Successfully defending — and thus deterring — a Russian invasion without yielding significant territory requires NATO to reach a force-level ratio of at least 1 to 3 relative to Russia’s forces stationed in its Western Military District and Belarus, which face allied territory. NATO needs to strengthen its standing force posture, notably by increasing the number of tank and artillery units which are in significant understrength at the current force levels.
NATO can no longer rely on the existing battlegroups in Poland and the Baltic States, which are designed as a “tripwire” for war with NATO, but not for denying Russia. Improving NATO’s standing deterrent will likely require permanent bases in Eastern Europe and, thus, abandoning the NATO-Russia Founding Act, which was concluded in 1997 to prevent tension in the post-Cold War order, but whose both word and spirit Russia has now definitively broken. Reaching the traditional 1 to 3 ratio for a successful defense cannot cause objective concern in Russia that the NATO forces could be used for offensive action against it.

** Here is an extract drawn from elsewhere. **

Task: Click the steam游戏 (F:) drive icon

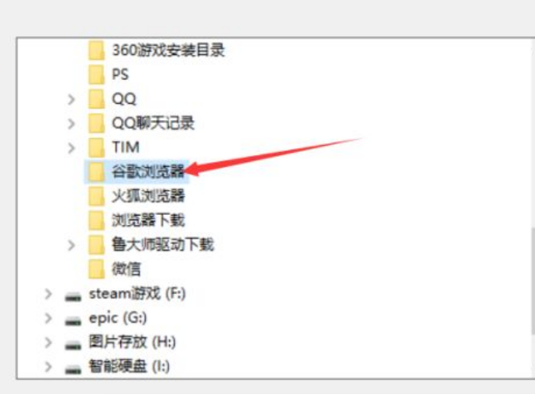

In addition, NATO needs to improve the reinforcement capabilities to deter renewed Russian troop build-ups or otherwise give reason to suspect aggression against allied territory. The NATO Response Force would need to increase from the current 40,000 to probably no less than 100,000 troops to match Russian numbers. A troop build-up is easily detectable by satellites and would allow NATO sufficient time to react with such a reinforcement capability, judging from Russia’s preparation for its invasion of Ukraine.
Meanwhile, NATO cannot separate its preparation to withstand Russian aggression from the rise of China. As U.S. military resources are increasingly drawn toward Asia, it falls on the European allies to assume the main responsibility for the defense of their own continent. They will continue to rely on the United States for a reliable command structure, strategic airlift and, not least, nuclear umbrella. They would also greatly benefit from continued access to U.S. intelligence and reconnaissance capabilities. However, enabled by the increase in their defense expenditure following the Russian invasion, it falls on the Europeans to provide the bulk of the ground and tactical air forces, where they can relatively easily strengthen existing capabilities.
As NATO builds up its conventional deterrence beyond the summit in Madrid, it will be important that it does not neglect the possibility of grey-zone warfare. Russia will likely be more cautious about trespassing in NATO than non-NATO territory and still prefers to rely on disinformation and subversion to stir ethnic-political discord in the Baltic States as well as special-operation incursions as an initial destabilization strategy — similar to its seizure of Crimea in 2014. NATO needs deterrence across multiple domains of warfare by structuring and training a part of its future forces for grey-zone eventualities that may precede Russia’s application of large-scale kinetic force.
The ‘Putin doctrine’ took NATO by surprise. The United States demonstrated impressive intelligence in uncovering Russia’s military buildup around Ukraine, which also sapped Russia’s propaganda effort. However, NATO must get much better at understanding its intentions: The enormous human and economic costs of seizing parts of Ukraine by force seem ludicrous with Western eyes but not from the perspective of Vladimir Putin. NATO allies must now rebuild a Cold War-style intelligence capacity and enhance their strategic thinking about the Kremlin, Russia and the entire post-Soviet space. This will require renewed intellectual investment in think tanks, foreign services, and international institutions in the coming years.
Moscow had a sound understanding of the West’s redlines during most of the Cold War. Today, it sees lines rather as an invitation to test its rhetoric and resolve. The West cannot trust Russia as long as Putin remains president and should use NATO as the cornerstone for its containment.
Henrik Larsen, Ph.D., is a senior researcher at the Center for Security Studies at the Swiss Federal Institute of Technology Zurich. He is the author of the book “NATO’s Democratic Retrenchment: Hegemony after the Return of History” (Routledge, 2019).